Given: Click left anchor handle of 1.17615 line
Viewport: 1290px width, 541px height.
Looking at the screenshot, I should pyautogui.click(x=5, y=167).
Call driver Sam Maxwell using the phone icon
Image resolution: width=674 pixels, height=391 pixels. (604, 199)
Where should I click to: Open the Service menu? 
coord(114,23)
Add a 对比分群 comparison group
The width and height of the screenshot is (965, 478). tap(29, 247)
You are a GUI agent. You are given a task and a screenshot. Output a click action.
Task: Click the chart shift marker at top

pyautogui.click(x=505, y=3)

========

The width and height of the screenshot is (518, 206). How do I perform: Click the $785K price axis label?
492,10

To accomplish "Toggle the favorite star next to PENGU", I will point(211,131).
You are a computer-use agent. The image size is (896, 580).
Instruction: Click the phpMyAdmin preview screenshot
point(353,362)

========

Problem requirements. Wherever a line of the listing above contains the string "agent", copy that line.

Solution to the exercise.
You are a GUI agent. You are given a task and a screenshot. Output a click action.
You are a computer-use agent. The image size is (896, 580).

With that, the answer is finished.